J’ai soudain eu l’impression que tout mon univers volait en éclats. Je suis resté prostré, les mains sur le volant, alors que Charlie était déjà dehors, sur le pont. J’ai regardé à travers le pare-brise les voitures entassées dans les coursives venteuses du ferry, mais je n’ai rien vu d’autre que des images de Naomi.

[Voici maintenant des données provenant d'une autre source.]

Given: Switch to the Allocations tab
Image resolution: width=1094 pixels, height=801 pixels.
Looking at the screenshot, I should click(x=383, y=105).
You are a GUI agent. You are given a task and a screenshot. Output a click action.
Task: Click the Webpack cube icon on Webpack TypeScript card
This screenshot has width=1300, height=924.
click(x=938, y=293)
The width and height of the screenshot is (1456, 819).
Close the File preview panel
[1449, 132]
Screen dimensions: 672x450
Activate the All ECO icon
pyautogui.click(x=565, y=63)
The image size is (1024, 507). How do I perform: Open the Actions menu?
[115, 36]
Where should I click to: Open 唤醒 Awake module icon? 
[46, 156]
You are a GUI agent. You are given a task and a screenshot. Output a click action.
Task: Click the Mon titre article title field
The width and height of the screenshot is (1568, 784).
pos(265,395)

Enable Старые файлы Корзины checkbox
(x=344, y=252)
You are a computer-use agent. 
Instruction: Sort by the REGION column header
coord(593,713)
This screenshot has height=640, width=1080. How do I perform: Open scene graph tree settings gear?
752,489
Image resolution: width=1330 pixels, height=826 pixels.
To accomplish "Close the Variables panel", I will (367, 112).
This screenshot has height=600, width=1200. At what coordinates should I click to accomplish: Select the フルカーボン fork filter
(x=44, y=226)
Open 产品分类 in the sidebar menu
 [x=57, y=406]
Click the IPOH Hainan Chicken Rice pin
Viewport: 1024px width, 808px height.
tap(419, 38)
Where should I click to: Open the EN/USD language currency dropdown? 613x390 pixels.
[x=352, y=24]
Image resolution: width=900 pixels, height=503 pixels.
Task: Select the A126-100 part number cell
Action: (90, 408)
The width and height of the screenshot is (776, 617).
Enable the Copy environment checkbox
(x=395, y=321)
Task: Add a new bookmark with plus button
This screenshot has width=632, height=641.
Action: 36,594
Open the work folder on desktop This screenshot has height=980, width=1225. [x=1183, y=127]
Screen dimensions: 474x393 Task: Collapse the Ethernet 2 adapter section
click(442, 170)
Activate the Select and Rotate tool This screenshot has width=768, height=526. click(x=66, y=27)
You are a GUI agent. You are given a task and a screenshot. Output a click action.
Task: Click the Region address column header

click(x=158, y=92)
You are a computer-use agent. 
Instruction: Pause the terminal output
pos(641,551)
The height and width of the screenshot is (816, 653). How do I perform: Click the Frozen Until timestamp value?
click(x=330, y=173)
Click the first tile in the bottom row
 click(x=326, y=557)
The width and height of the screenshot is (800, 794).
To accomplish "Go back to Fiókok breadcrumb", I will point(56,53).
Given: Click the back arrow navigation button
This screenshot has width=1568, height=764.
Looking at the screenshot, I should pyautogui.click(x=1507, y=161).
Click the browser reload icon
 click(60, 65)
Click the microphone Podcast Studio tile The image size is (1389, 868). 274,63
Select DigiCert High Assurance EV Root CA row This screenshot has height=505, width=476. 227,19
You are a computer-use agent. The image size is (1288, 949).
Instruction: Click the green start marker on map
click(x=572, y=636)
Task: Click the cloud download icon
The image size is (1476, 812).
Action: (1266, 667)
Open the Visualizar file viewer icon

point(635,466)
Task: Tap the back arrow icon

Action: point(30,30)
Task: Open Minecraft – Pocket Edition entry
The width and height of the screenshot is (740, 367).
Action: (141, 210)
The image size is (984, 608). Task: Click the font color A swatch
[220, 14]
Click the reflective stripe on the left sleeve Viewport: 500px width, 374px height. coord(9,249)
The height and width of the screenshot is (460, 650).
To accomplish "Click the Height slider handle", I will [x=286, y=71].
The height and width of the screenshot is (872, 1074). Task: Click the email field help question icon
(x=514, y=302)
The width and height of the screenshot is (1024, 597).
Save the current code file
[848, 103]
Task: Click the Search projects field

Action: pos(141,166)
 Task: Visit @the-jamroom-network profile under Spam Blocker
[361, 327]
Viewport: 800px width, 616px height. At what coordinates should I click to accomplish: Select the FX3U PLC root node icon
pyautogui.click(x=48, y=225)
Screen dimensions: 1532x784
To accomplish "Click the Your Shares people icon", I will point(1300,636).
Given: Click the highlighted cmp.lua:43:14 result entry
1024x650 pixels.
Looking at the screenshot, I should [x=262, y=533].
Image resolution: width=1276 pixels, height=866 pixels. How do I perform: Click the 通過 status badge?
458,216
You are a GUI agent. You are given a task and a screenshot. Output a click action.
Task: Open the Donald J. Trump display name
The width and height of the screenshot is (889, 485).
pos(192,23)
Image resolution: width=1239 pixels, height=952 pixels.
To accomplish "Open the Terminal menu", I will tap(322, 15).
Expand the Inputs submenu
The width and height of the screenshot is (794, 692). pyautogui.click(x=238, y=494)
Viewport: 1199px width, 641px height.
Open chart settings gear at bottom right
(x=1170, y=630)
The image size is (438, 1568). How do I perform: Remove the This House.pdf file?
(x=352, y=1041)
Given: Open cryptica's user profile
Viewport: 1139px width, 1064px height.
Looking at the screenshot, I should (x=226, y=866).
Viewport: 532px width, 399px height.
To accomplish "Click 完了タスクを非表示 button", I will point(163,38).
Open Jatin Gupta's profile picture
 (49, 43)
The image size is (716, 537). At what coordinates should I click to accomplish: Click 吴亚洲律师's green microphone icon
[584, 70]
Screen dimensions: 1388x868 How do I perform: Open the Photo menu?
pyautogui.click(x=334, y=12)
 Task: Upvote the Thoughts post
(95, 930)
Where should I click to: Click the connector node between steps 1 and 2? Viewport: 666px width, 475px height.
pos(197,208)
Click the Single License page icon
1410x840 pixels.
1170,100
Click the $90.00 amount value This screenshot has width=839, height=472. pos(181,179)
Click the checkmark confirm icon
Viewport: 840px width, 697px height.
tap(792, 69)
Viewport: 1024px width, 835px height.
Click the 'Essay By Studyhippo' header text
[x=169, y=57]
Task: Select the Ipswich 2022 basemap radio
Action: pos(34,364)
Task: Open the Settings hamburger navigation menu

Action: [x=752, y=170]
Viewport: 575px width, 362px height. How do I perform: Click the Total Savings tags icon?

C’est au cours de l’été 2011 — le second le plus chaud de l’histoire des États-Unis, le plus chaud en soixante-quinze ans — qu’on l’a fait pour la première fois. Quarante-six des quarante-huit États furent touchés par des températures supérieures à la moyenne de juin à août. Les seules exceptions : l’Oregon et l’État de Washington. Cet été-là, Naomi n’avait jamais été aussi belle. Elle avait beaucoup nagé, avait fait de la voile du côté de Crescent Harbor et les exercices physiques avaient musclé et affiné sa silhouette, les jours de soleil avaient encore foncé sa peau déjà naturellement hâlée. Cet été-là également, Johnny et Kayla commençaient à sortir ensemble et ils étaient tout feu tout flamme ; ils ne rataient jamais une occasion de se mettre à l’écart. De son côté, Charlie aidait ses parents au Ken’s Store & Grille tous les après-midi. C’est ainsi que nous nous sommes souvent retrouvés seuls, Naomi et moi, pendant ces longs mois de juillet et d’août, quoique ayant dégoté tous les deux des jobs d’été à mi-temps. Nous rentrions souvent tard. Sa mère comme les miennes se montraient peu regardantes, dans la mesure où une partie de nos journées était occupée à travailler et où c’était l’été. Un vent de liberté soufflait pendant les vacances — et il contaminait même les parents. Il était dû à la douceur provisoire du climat, aux chansons qui fleurissaient sur les ondes, aux longues soirées trop arrosées, au monde lui-même — qui semblait observer une légère accalmie.